En ese momento casi lo odió. ¿Cómo iba a luchar contra algo así?

Hizo un gran esfuerzo para lograrlo. Entrecerró los ojos y le contestó con su voz más grave:

– Por supuesto que lo deseo. ¿Qué mujer podría resistirse a este esplendor tan erótico, mezcla de hombre y de ángel? -Esbozó una sonrisa estudiada.

Sin embargo y en vez de seguir besándola, ya fuera con pasión o sin ella, lord Merton la miró a los ojos y después a la cara con expresión indagadora.

Debería haber apagado la vela, pensó ella.

– No voy a hacerte daño -dijo él en voz baja-. Voy a…

– ¿A amarme? -lo interrumpió, enarcando una ceja.

¿Qué reglas seguía ese hombre en el arte de la seducción y el flirteo?

– Sí -contestó lord Merton-. En cierto modo. Cass, existen muchos tipos de amor y ninguno de ellos se limita solo a la lujuria. En mi caso, la lujuria sin más es imposible. Sobre todo contigo, con quien tengo cierta relación. Sí, he venido para amarte.

Ese hombre no sabía nada en absoluto sobre el amor. ¿Y ella?

«… con quien tengo cierta relación…»

Entrecerró de nuevo los ojos y sonrió.

– Quítatela -lo oyó decir-. Por favor.

Sus palabras lograron que enarcara las cejas.

– La máscara -puntualizó lord Merton-. Conmigo no la necesitas. Te lo prometo.

Tuvo el súbito presentimiento, el súbito temor, de que con él la necesitaba más que con nadie. Porque lord Merton desgarraba de forma implacable las máscaras y las defensas, por muy cuidadosamente que se hubieran tejido.

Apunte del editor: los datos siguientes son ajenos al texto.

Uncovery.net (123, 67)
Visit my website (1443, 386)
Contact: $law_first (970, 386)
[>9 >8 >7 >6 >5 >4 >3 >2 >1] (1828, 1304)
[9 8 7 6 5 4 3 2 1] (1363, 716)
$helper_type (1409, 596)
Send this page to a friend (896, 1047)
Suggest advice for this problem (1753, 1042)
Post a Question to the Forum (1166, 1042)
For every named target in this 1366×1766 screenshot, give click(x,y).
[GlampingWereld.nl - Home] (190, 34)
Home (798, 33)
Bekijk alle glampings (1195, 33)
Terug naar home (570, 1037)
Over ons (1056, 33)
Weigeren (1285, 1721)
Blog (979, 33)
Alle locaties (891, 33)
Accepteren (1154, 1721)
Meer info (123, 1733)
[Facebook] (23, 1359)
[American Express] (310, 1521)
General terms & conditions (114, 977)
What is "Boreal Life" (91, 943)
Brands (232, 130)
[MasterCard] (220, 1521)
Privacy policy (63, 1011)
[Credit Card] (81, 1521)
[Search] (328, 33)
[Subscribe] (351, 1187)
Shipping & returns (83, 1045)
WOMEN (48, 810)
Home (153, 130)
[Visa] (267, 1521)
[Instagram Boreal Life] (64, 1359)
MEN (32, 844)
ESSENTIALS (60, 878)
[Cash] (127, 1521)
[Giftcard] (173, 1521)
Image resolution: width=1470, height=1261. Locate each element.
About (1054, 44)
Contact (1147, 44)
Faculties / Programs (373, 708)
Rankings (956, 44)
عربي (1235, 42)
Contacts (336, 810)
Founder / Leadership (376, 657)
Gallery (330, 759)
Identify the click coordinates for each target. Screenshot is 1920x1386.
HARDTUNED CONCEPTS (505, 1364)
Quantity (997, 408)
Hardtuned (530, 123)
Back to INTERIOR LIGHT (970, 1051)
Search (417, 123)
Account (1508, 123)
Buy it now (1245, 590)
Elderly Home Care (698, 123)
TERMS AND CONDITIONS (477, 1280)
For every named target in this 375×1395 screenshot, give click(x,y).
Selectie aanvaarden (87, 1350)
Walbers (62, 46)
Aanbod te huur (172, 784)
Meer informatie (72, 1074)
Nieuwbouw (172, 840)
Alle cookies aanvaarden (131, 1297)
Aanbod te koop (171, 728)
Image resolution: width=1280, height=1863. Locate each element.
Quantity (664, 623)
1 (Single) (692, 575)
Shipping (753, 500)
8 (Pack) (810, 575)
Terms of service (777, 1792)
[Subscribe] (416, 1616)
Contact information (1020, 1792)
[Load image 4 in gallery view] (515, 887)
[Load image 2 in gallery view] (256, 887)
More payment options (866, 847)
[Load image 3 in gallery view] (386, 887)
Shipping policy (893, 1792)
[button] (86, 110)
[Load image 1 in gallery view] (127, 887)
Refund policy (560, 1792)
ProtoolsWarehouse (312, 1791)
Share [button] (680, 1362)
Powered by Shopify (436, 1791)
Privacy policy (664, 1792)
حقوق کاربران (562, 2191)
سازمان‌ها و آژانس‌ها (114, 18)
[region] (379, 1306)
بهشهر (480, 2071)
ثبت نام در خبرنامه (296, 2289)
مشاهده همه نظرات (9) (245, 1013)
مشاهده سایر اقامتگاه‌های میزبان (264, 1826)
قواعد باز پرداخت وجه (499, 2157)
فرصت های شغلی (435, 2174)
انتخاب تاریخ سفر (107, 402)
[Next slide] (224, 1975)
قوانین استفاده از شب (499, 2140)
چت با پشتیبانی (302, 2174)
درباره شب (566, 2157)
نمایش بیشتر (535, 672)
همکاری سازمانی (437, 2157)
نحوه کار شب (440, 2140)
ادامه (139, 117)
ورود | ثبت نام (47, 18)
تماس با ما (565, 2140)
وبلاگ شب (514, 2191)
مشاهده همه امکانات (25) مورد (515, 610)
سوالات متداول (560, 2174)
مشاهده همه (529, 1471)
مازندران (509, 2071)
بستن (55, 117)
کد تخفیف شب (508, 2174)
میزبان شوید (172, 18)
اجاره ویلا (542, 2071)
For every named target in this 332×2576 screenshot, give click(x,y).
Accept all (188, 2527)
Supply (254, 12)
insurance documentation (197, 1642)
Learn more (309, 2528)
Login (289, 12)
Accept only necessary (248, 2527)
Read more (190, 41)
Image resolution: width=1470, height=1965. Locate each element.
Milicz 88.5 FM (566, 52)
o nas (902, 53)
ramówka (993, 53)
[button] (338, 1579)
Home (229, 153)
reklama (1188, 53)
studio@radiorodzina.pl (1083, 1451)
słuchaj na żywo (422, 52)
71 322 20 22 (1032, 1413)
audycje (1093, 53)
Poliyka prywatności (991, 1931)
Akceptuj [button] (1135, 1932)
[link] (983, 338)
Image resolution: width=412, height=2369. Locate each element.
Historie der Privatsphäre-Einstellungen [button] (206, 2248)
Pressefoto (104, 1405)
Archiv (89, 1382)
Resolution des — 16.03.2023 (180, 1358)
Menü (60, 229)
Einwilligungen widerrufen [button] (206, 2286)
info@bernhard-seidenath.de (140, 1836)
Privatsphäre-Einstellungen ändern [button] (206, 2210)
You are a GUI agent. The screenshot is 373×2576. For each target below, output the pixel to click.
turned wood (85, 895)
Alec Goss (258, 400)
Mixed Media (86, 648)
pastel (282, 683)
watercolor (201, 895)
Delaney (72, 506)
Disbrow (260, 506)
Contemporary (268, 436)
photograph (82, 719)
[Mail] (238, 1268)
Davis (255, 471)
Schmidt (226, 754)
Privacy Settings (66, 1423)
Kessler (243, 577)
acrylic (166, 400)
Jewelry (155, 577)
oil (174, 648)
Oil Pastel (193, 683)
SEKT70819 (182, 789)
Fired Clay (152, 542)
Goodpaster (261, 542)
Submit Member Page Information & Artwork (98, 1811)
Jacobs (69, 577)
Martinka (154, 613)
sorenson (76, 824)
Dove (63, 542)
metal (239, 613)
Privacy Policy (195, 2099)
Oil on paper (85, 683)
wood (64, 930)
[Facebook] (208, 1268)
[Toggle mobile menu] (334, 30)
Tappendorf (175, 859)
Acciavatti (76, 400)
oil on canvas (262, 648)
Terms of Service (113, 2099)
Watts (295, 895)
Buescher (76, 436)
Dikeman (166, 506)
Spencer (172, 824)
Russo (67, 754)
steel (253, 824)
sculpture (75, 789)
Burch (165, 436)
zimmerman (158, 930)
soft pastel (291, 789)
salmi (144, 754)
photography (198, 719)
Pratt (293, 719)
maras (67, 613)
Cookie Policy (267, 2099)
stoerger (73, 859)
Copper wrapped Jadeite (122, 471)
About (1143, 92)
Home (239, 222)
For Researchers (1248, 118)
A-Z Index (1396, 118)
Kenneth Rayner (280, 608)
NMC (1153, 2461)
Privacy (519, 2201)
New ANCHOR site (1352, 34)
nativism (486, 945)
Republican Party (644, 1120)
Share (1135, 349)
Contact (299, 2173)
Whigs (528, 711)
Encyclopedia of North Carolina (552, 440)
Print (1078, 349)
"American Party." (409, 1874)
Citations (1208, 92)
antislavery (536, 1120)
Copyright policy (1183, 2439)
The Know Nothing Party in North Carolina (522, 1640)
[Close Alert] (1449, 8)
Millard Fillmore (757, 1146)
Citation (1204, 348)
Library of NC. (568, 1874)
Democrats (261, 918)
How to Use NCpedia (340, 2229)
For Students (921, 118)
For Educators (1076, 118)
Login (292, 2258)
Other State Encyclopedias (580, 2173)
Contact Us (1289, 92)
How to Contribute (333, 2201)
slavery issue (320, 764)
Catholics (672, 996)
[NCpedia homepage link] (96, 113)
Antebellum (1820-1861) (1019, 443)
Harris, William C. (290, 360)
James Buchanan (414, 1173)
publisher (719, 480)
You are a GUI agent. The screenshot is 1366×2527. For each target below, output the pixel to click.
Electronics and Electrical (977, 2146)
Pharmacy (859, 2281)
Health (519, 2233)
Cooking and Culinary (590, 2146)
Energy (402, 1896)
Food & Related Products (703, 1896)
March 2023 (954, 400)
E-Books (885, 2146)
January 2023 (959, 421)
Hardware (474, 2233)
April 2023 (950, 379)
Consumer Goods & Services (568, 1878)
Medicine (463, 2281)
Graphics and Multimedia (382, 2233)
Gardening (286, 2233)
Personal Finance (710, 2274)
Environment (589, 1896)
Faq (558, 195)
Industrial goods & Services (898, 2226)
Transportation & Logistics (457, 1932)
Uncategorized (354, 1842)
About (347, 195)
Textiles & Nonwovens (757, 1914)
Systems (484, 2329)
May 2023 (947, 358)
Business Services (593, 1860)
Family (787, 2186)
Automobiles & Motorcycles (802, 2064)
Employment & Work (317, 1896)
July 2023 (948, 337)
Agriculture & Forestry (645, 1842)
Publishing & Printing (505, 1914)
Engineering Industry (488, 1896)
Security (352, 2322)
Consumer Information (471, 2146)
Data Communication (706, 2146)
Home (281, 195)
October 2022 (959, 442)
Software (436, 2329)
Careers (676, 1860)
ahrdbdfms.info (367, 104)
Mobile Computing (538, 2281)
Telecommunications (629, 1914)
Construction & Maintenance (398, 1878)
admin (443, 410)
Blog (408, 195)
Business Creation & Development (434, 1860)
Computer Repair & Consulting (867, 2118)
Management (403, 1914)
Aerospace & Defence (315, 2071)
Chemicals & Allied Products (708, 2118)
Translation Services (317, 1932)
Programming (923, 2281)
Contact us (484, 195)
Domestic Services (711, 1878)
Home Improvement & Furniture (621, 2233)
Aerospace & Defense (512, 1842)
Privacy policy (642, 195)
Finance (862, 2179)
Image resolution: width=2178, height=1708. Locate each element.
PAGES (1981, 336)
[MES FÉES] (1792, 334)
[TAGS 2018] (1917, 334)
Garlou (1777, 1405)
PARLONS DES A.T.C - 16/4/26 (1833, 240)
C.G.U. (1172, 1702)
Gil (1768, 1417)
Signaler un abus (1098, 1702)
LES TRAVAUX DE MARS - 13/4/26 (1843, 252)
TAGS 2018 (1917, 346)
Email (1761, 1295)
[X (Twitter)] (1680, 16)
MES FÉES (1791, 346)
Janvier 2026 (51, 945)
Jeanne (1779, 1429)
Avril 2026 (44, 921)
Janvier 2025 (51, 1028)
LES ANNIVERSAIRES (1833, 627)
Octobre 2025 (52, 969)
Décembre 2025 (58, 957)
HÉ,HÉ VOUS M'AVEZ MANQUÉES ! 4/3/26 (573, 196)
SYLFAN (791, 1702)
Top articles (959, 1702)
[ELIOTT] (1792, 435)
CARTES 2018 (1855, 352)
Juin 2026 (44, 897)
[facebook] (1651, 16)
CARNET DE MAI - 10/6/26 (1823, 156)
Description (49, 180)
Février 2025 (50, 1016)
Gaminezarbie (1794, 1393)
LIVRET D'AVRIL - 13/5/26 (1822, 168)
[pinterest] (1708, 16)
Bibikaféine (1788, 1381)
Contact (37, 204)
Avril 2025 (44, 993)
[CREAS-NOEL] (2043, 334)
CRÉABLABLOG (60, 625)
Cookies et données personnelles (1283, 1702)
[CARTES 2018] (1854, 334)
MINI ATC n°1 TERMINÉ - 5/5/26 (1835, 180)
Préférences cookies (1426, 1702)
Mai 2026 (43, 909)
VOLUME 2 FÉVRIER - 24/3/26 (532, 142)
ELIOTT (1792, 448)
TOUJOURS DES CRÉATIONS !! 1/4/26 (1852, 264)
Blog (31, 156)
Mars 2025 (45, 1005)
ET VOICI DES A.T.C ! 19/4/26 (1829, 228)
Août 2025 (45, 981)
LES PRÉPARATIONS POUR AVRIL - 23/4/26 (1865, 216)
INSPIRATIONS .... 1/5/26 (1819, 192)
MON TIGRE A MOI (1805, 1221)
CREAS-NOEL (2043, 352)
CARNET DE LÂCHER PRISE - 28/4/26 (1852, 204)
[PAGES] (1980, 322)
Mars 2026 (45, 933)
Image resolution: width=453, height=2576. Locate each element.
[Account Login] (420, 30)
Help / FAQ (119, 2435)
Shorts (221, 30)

Volvió a besarla, en esa ocasión de forma apasionada. Siguió el contorno de sus labios con la lengua y después la introdujo entre ellos mientras le quitaba la cinta del pelo, que arrojó al suelo. La estrechó con fuerza entre sus brazos y al cabo de unos minutos le desató el lazo que le cerraba la bata en el cuello. La prenda se deslizó por su cuerpo hasta caer al suelo. En ese momento la instó a tenderse sobre el lecho.

Sin embargo, no la siguió. Se desnudó de pie junto a la cama, quitándose primero la chaqueta, después el chaleco y por último la camisa. Todo acabó en el suelo, junto con su cinta del pelo y su bata. Acto seguido se desabrochó el pantalón, y se lo quitó, tras lo cual se despojó de las medias y de los calzones. Lo hizo sin prisa y en ningún momento intentó esconderse de su curiosa mirada.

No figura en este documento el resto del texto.